Y así como en el cine no hay actores en el sentido estricto, tampoco hay personajes (o al menos èthè análogos a los de la tradición teatral), como lo demuestra la imposibilidad de operar una distinción real entre el «personaje» cinematográfico y el actor. Mientras que Edipo y Hamlet existen independientemente de los individuos que en cada representación actúan, Ellen Berent en Leave Her to Heaven o Gregory Arkadin en Confidential Report, no pueden separarse de Gene Tierney o de Orson Welles (basta, para probarlo sin objeción posible, una observación banal: un remake no es sólo otra versión del mismo texto, sino otra película). En otros términos, la conciencia individual y el personaje son capturados juntos y deportados a una región donde la vida singular y la vida colectiva se confunden. El tipo realizaba en su cuerpo las abstracciones de la mercancía y de su reproducción; de la misma forma, el divo constituye una realización paródica del «ser genérico» marxista, en el cual la praxis individual coincide inmediatamente con su género.

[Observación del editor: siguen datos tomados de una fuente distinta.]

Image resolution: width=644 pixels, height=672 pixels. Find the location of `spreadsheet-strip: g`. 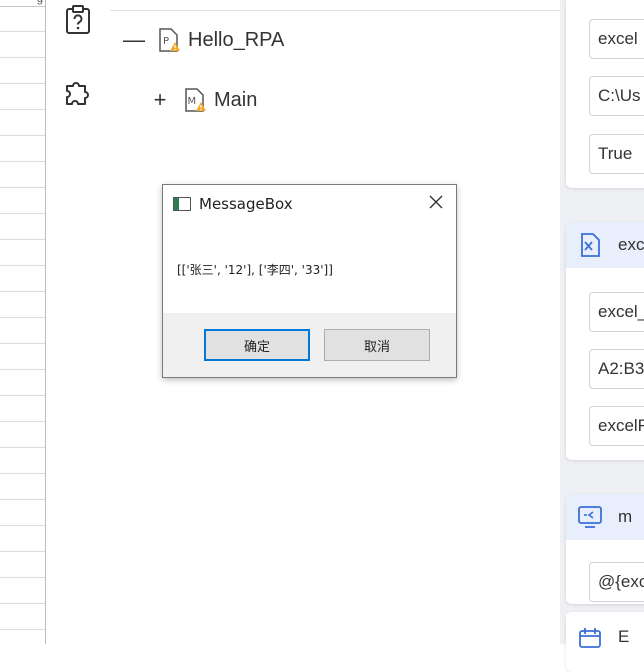

spreadsheet-strip: g is located at coordinates (23, 322).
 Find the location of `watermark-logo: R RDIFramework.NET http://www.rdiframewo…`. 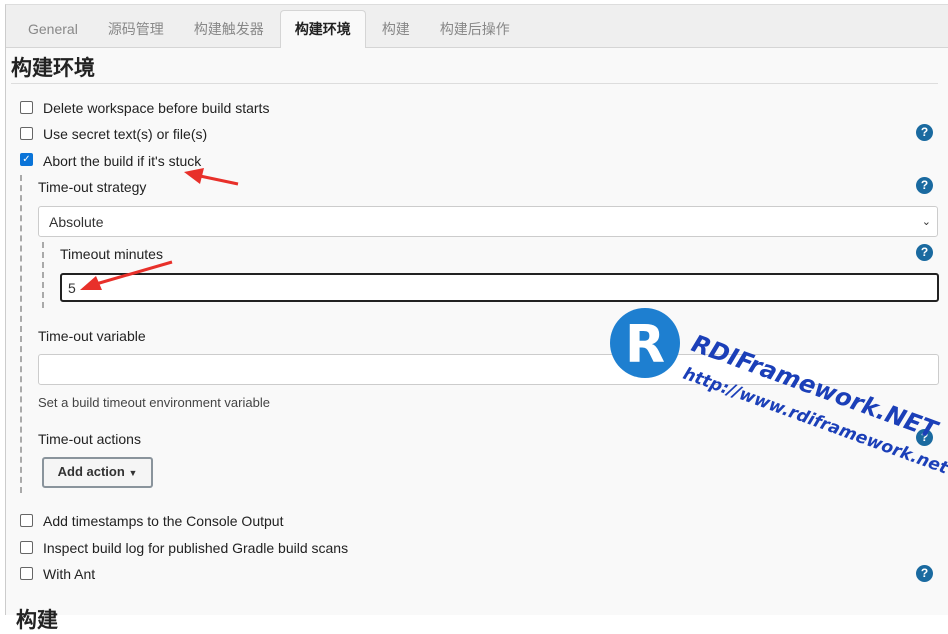

watermark-logo: R RDIFramework.NET http://www.rdiframewo… is located at coordinates (779, 394).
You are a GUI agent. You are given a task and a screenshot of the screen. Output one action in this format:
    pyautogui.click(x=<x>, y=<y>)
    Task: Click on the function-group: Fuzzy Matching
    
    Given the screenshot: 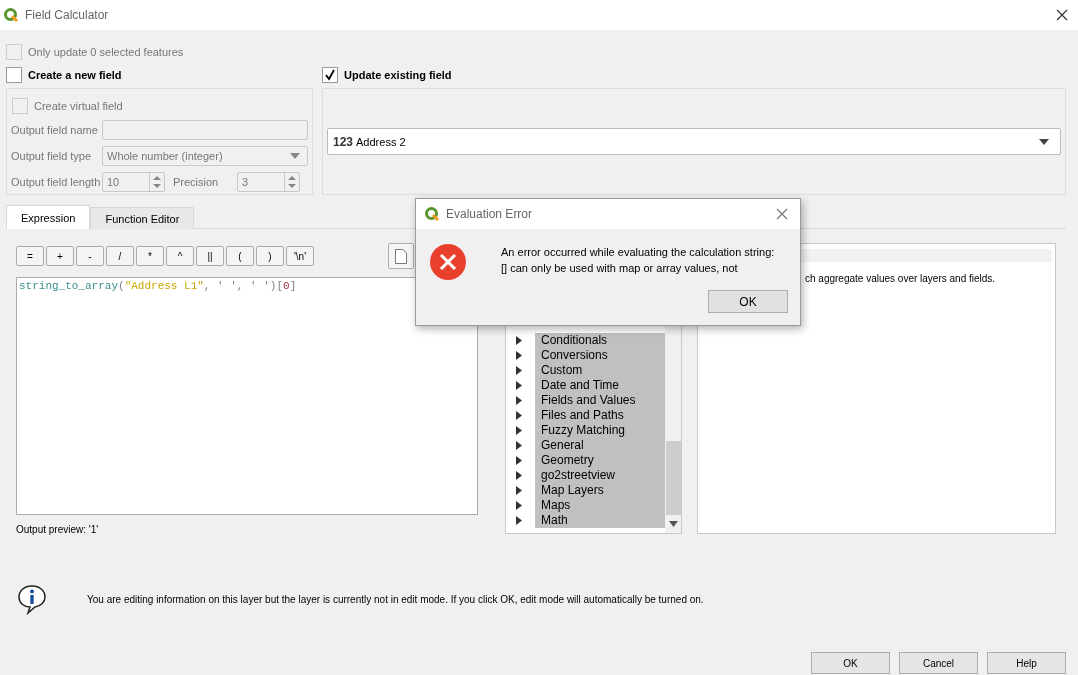 What is the action you would take?
    pyautogui.click(x=600, y=430)
    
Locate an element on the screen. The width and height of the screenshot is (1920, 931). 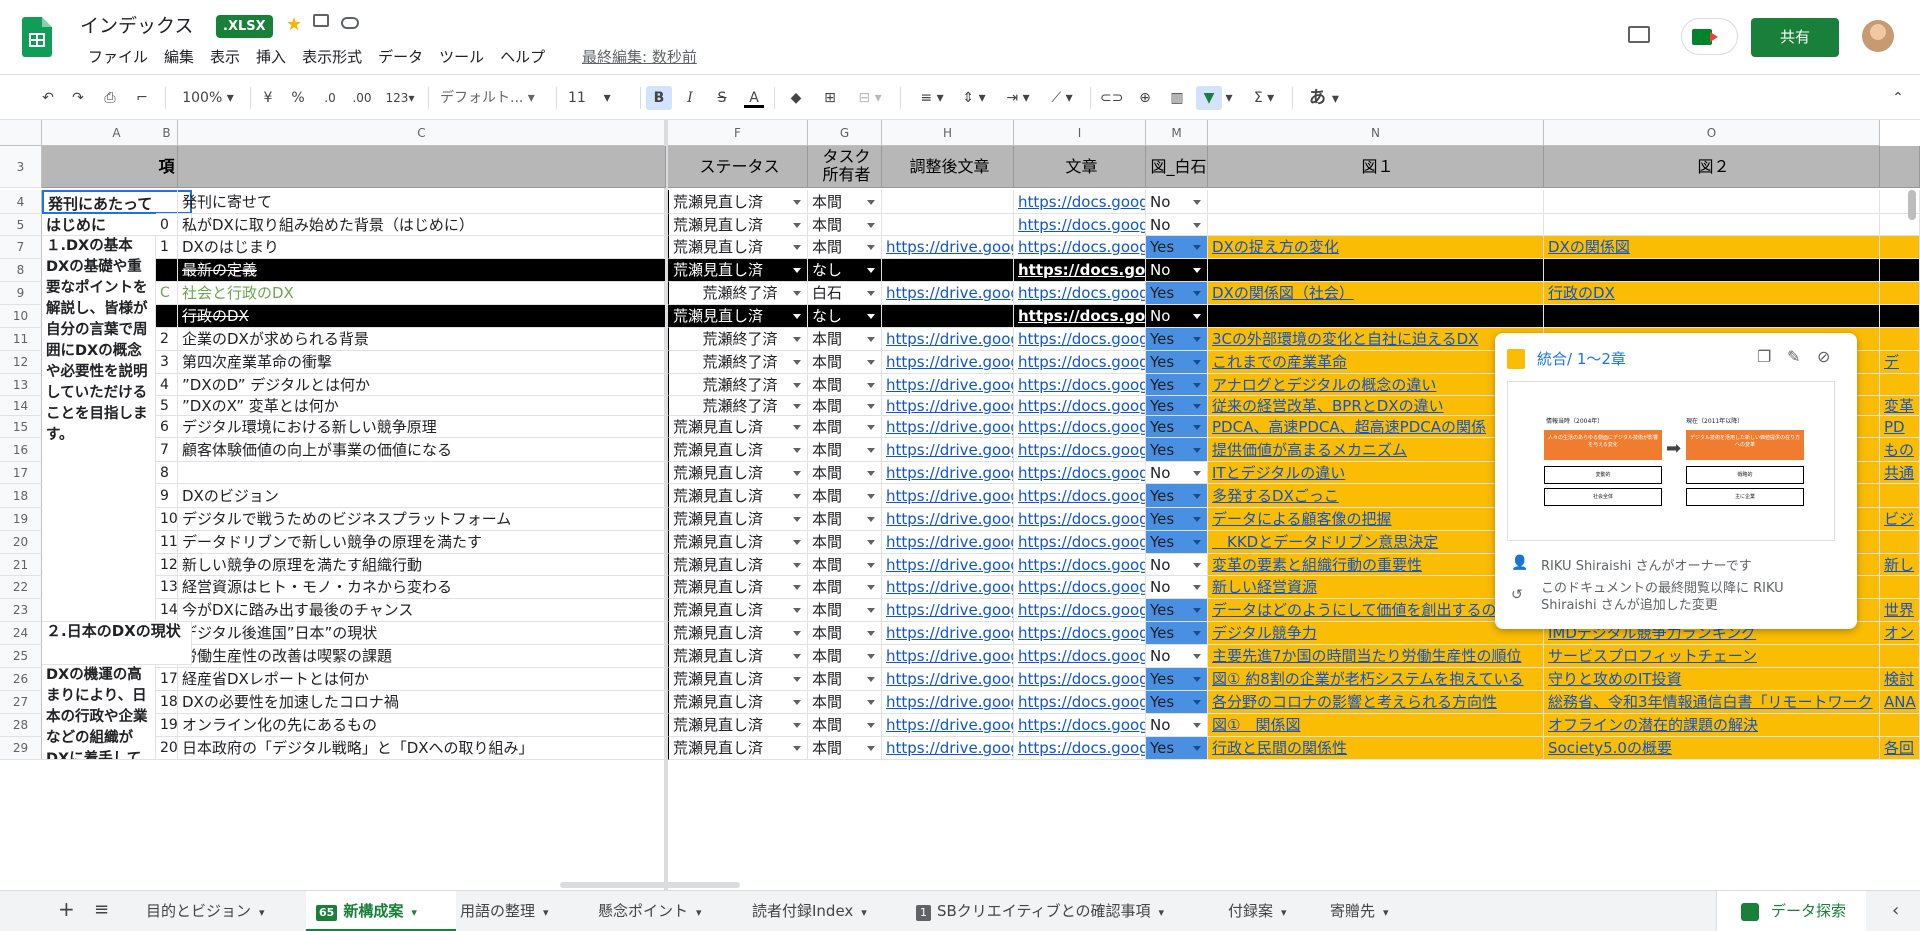
col-header-i: I is located at coordinates (1080, 133).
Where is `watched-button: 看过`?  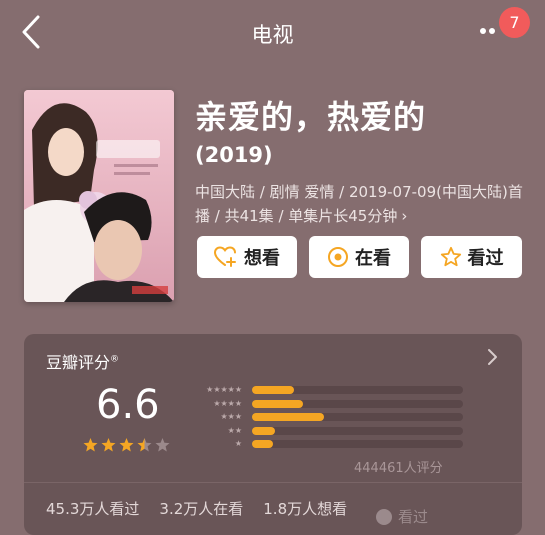
watched-button: 看过 is located at coordinates (472, 257).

Quizá estas consideraciones contribuirán a comprender por qué el cine interesa tanto a los herederos de una cultura occidental para la cual el teatro y la filosofía tienen una gran importancia. Porque lo que aquí está en juego, como antes en el teatro griego, toca sin duda al centro crucial de nuestra tradición metafísica —a la consistencia ontológica de la existencia humana, a su modo de ser, es decir, a la manera en que un cuerpo singular asume la potencia genérica del lenguaje—. Esta es la razón por la cual la teología cristiana, cuando trata de formular filosóficamente el problema de la ontología trinitaria, sólo puede plantearlo recurriendo a una terminología teatral, y concebirlo como una articulación entre substancia y persona (prosôpon, máscara).
Por tanto, no es extraño que la fase extrema de esta historia de mutaciones de modos de ser haya podido conducirnos más allá de la esfera estética, y que la existencia del divo haya sido, y quizá siga siendo, la aspiración colectiva más fuerte de nuestro tiempo.
El fin del cine representa la última aventura metafísica del Dasein. En la penumbra del post-cine, del que ya vemos su cercanía, la cuasi-existencia humana, ya despojada de toda hipóstasis metafísica y privada de todo modelo teológico, deberá buscar en otra parte su consistencia genérica propia, sin duda más allá de la persona ético-teatral, pero también de la serialidad mercantil del tipo y del ser unigenérico de la star divina.